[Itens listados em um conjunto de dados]
__________________________________________________
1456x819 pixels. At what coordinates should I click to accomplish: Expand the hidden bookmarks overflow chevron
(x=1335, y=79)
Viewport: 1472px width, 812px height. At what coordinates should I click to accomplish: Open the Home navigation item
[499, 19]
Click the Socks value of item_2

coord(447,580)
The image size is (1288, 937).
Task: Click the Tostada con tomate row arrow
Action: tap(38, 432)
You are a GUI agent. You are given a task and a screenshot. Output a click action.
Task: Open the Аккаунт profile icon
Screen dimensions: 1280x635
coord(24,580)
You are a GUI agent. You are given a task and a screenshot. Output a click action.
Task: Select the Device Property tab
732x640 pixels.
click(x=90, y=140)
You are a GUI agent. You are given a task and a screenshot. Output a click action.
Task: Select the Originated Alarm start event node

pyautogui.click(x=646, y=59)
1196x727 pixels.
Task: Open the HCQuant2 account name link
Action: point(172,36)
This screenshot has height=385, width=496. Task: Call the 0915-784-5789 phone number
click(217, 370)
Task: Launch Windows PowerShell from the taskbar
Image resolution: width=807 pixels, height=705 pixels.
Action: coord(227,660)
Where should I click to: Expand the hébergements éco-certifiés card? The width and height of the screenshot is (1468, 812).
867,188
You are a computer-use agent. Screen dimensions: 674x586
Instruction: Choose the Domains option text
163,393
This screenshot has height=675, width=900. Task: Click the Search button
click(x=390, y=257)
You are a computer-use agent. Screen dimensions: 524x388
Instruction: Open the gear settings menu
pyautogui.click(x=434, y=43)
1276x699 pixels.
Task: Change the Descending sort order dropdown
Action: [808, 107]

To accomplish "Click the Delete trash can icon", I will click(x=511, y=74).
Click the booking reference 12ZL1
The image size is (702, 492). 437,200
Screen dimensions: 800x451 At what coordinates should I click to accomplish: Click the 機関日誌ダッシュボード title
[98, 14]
__________________________________________________
**Instrução:** Apresente todas as linhas acima em forma de lista numerada, deixando de fora as linhas em branco.

**Resposta completa:**
1. 1456x819 pixels. At what coordinates should I click to accomplish: Expand the hidden bookmarks overflow chevron
2. (x=1335, y=79)
3. Viewport: 1472px width, 812px height. At what coordinates should I click to accomplish: Open the Home navigation item
4. [499, 19]
5. Click the Socks value of item_2
6. coord(447,580)
7. The image size is (1288, 937).
8. Task: Click the Tostada con tomate row arrow
9. Action: tap(38, 432)
10. You are a GUI agent. You are given a task and a screenshot. Output a click action.
11. Task: Open the Аккаунт profile icon
12. Screen dimensions: 1280x635
13. coord(24,580)
14. You are a GUI agent. You are given a task and a screenshot. Output a click action.
15. Task: Select the Device Property tab
16. 732x640 pixels.
17. click(x=90, y=140)
18. You are a GUI agent. You are given a task and a screenshot. Output a click action.
19. Task: Select the Originated Alarm start event node
20. pyautogui.click(x=646, y=59)
21. 1196x727 pixels.
22. Task: Open the HCQuant2 account name link
23. Action: point(172,36)
24. This screenshot has height=385, width=496. Task: Call the 0915-784-5789 phone number
25. click(217, 370)
26. Task: Launch Windows PowerShell from the taskbar
27. Image resolution: width=807 pixels, height=705 pixels.
28. Action: coord(227,660)
29. Where should I click to: Expand the hébergements éco-certifiés card? The width and height of the screenshot is (1468, 812).
30. 867,188
31. You are a computer-use agent. Screen dimensions: 674x586
32. Instruction: Choose the Domains option text
33. 163,393
34. This screenshot has height=675, width=900. Task: Click the Search button
35. click(x=390, y=257)
36. You are a computer-use agent. Screen dimensions: 524x388
37. Instruction: Open the gear settings menu
38. pyautogui.click(x=434, y=43)
39. 1276x699 pixels.
40. Task: Change the Descending sort order dropdown
41. Action: [808, 107]
42. To accomplish "Click the Delete trash can icon", I will click(x=511, y=74).
43. Click the booking reference 12ZL1
44. The image size is (702, 492). 437,200
45. Screen dimensions: 800x451 At what coordinates should I click to accomplish: Click the 機関日誌ダッシュボード title
46. [98, 14]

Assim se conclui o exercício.